During a televised meeting today between Greece’s prime minister Kyriakos Mitsotakis and president Katerina Sakellaropoulou, the premier declared that he still hopes to secure the permanent return of the sculptures should he win a second term in the country’s legislative elections in July, according to Reuters, suggesting that the stance is part of his party’s re-election campaign.
“I don’t expect immediate results, but I believe that we have already moved very systematically,” he said. “If the Greek people trust us again, I believe we could achieve this target after the elections.”
These promises contradict a statement made by the British Museum to Artnet News last week claiming that it had entered into “constructive discussions” with Greece about a possible “Parthenon partnership.”

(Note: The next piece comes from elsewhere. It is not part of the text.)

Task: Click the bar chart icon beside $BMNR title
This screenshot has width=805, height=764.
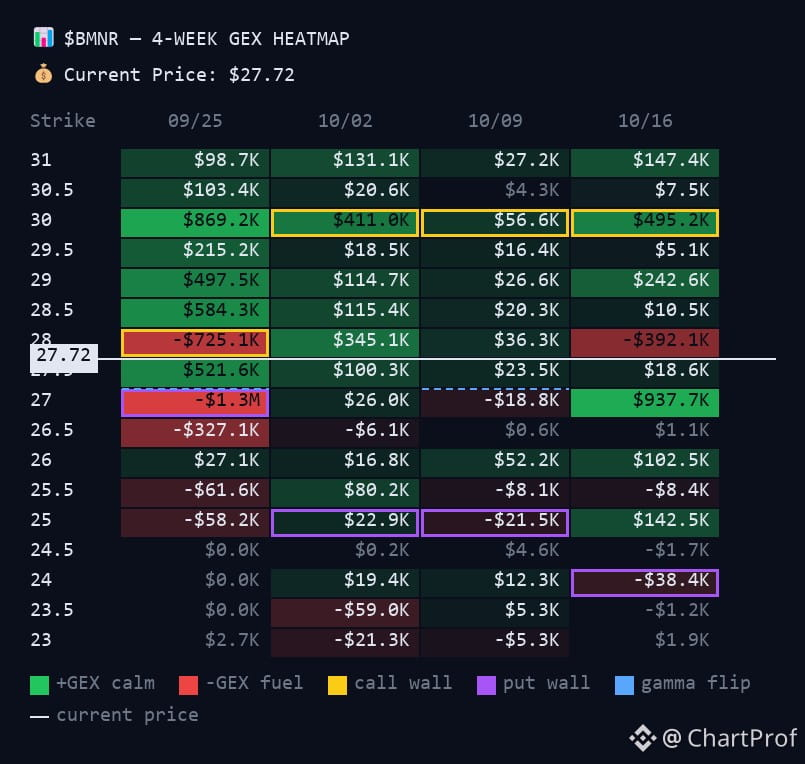Action: point(44,38)
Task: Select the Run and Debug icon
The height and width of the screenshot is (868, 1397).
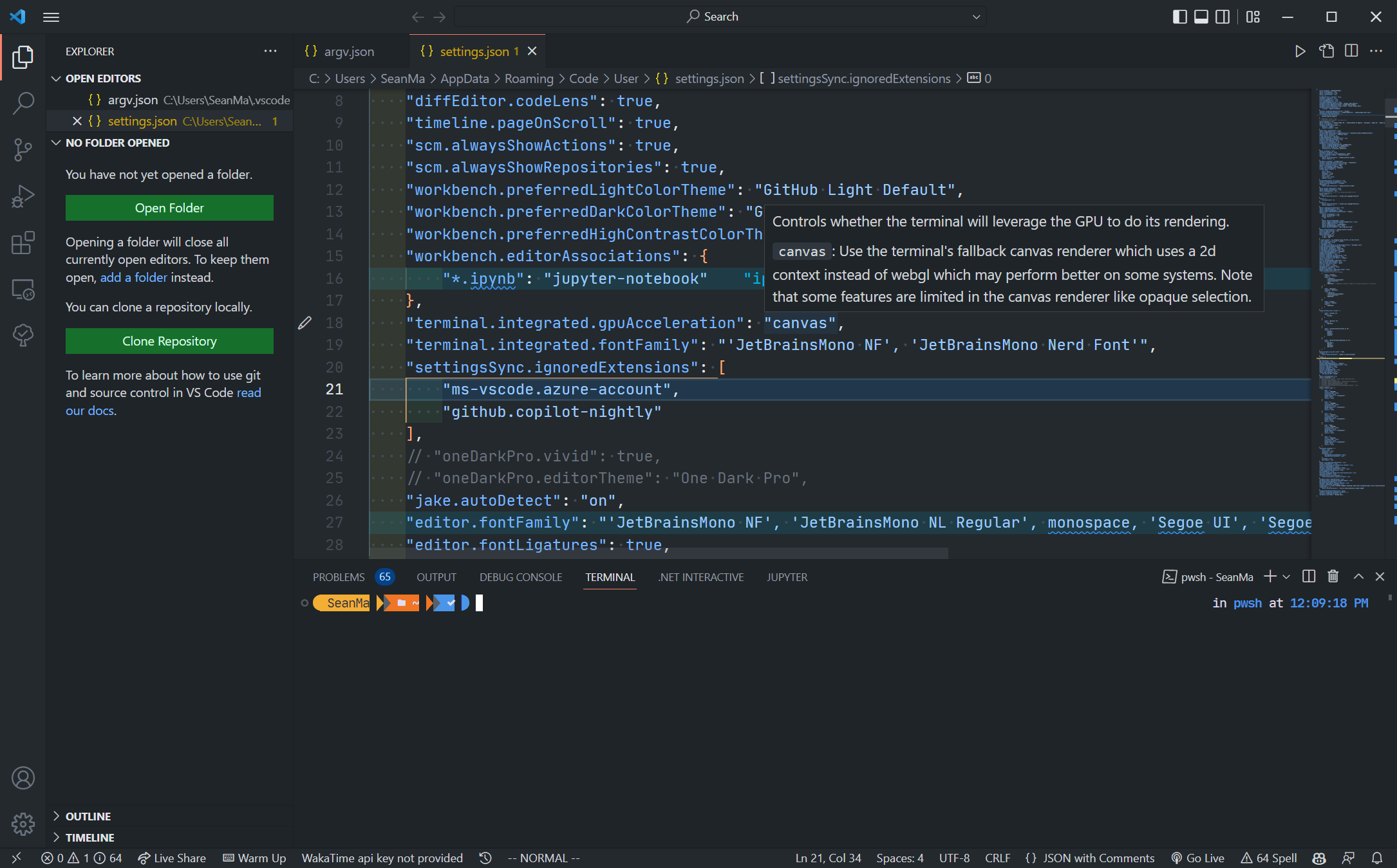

On January 3, the Telegraph reported that the museum’s chairman, George Osborne, has drawn up a landmark deal with Athens to possibly return the cultural treasures after 200 years as part of a “cultural exchange” that would effectively be a “loan agreement.”
If the deal were to go ahead, Greece would be acknowledging the British Museum’s right to loan out the items.
“We repeat, once again, our country’s firm position that it does not recognize the British Museum’s jurisdiction, possession, and ownership of the sculptures, as they are the product of theft,” said the Greek ministry of culture, according to a report in the newspaper Kathimerini.
The ancient stones were removed from the frieze decorating the Parthenon temple in Athens by the British aristocrat Lord Elgin and eventually bought by the U.K. government for the British Museum in 1816. The debate over whether they should be returned has waged for several decades, with Greece even constructing a special gallery at the Acropolis Museum intended to house the works. Those held at the British Museum are currently represented in Athens by plaster copies.
So far, the British Museum has been prevented from selling or giving away any objects from its collection by the 1963 British Museum Act (except for under a few limited conditions). Despite this, the museum’s chairman George Osborne has, according to a Greek minister, been secretly negotiating with Greece to seek out some compromise since 2021.
Today, Mitsotakis also said that Greece was still pushing for the return of the marbles so that “not only we, Greeks, but everyone, including our visitors, see and enjoy this universal monument in its entirety, in its natural space, which is none other than the Acropolis Museum.”